- _Instruction_
Rewrite the lines starting at the line containing "You are a computer-use" and ending at the line containing "click(x=639, y=697)", requests and all, adding 105 to every coordinate in the answers.

====== Raw records

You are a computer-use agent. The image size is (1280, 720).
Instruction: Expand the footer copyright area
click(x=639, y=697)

============
====== Raw records

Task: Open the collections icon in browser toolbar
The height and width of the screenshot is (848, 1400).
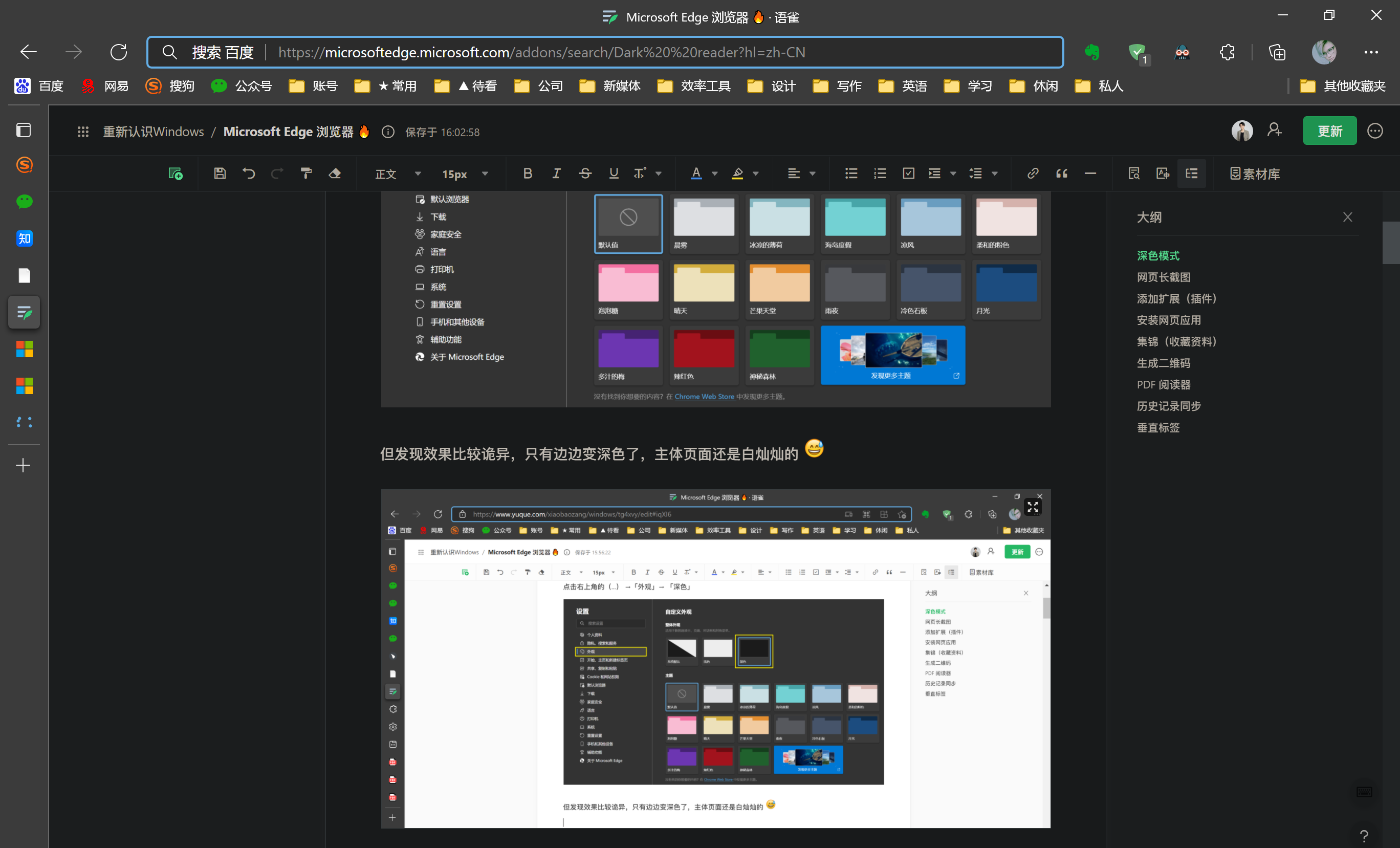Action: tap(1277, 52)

============
====== Raw records

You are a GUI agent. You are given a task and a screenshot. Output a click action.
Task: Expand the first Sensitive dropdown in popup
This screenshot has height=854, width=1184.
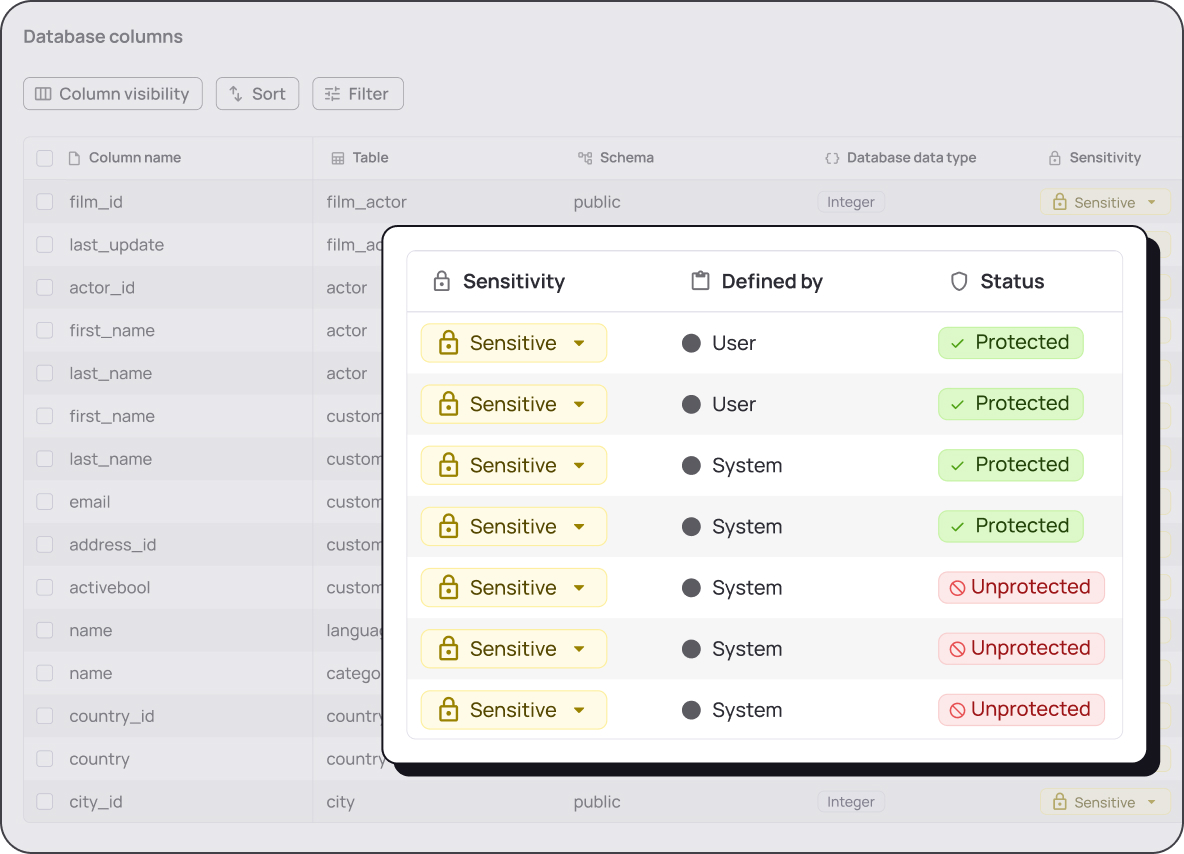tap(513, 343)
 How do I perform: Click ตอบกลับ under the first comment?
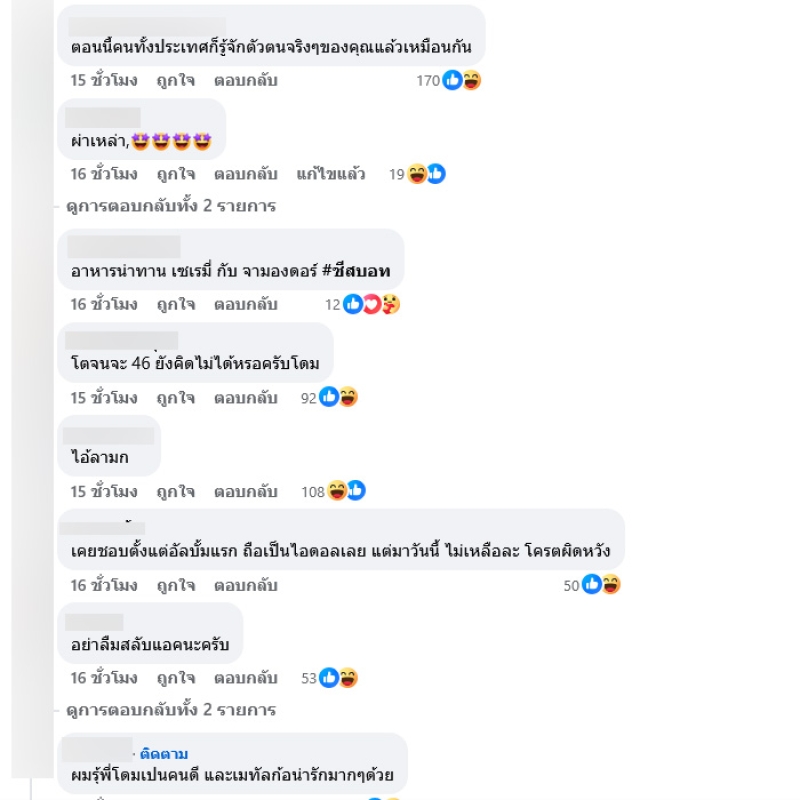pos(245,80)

============

- _The result_
You are a computer-use agent. The image size is (1280, 720).
Instruction: Expand the footer copyright area
click(x=744, y=802)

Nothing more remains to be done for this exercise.